To achieve these benefits hash indexed data structures follow a clever idea on how to index data. The index is computed by hashing a keyword which is associated with data behind it. Consider the following example for an easy code-like example:

myHashIndexedDataStructure[hash(keyword)] = particular data

Sounds perfect, but it has one major drawback: the used hash functions are in most cases not cryptograhic ones.

According to Wikipedia the only mandatory characteristic for a function to call itself hash function is to

“map[s] large data sets of variable length, called keys, to smaller data sets of a fixed length”

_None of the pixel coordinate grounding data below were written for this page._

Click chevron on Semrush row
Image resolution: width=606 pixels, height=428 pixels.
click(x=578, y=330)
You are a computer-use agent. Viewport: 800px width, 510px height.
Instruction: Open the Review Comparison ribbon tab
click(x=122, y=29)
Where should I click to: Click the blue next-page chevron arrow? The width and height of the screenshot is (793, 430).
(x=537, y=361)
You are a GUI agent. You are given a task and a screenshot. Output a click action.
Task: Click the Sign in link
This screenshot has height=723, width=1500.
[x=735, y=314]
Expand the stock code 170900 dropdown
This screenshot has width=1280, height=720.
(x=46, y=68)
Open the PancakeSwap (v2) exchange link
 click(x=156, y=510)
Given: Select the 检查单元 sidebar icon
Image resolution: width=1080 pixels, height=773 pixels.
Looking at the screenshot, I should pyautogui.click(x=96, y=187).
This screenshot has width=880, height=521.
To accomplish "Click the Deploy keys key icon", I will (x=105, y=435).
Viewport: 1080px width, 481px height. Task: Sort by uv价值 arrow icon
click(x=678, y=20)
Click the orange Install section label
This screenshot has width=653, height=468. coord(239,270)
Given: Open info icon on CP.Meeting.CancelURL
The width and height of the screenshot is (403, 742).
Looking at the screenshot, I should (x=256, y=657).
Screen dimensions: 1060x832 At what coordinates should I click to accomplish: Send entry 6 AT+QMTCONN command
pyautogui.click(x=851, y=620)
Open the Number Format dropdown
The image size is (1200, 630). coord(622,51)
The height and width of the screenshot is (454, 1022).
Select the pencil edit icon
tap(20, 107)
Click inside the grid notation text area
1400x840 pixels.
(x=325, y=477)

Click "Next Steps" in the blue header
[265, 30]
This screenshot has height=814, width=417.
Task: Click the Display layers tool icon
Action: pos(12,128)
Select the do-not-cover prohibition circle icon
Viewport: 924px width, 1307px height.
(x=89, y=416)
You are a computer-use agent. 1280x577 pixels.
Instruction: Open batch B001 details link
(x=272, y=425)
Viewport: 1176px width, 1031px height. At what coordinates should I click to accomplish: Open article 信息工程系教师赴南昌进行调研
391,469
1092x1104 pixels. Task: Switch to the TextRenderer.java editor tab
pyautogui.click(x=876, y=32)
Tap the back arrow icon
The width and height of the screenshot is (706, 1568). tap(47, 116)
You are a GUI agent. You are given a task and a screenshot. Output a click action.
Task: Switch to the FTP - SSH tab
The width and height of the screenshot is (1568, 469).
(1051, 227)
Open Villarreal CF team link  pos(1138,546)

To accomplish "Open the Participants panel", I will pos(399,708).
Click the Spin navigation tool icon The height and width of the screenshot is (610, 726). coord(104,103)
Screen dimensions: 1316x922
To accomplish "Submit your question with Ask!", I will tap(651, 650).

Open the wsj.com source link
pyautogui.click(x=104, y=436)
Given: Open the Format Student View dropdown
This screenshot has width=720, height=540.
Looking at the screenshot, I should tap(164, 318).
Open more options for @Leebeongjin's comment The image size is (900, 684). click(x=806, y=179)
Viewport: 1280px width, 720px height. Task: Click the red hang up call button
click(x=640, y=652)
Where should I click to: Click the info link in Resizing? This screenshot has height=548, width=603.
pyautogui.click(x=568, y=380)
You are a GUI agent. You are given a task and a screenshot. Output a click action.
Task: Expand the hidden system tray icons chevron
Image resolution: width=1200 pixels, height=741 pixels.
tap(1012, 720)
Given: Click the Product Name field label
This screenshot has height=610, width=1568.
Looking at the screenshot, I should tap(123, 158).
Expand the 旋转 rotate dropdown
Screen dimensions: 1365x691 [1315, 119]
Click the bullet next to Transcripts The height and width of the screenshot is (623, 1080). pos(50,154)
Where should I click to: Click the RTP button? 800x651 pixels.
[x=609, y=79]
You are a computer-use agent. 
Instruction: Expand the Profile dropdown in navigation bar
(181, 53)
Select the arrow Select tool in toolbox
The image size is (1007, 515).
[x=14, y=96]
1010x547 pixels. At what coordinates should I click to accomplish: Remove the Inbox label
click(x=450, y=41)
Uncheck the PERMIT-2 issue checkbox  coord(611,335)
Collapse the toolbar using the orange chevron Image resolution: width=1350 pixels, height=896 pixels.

In contrast to call itself a cryptographic hash function (once again, a definition taken from Wikipedia) it has to fulfill further, even much stronger, requirements:

”

it is easy (but not necessarily quick) to compute the hash value for any given message
it is infeasible to generate a message that has a given hash
it is infeasible to modify a message without changing the hash
it is infeasible to find two different messages with the same hash

”
To make a long story short let’s summarize what we learned and what’s to conclude with this knowledge:

hash indexed data structures utilize hash functions
hash functions are not necessarily collision resistant as long as they are not cryptographic ones
lack of collision resistance implies means to easily compute multiple values with the same hash value

In case of colliding keywords a hash indexed data structure needs some kind of a plan b) – a fall-back algorithm – on how to handle multiple data sets with equal hash values of the keywords .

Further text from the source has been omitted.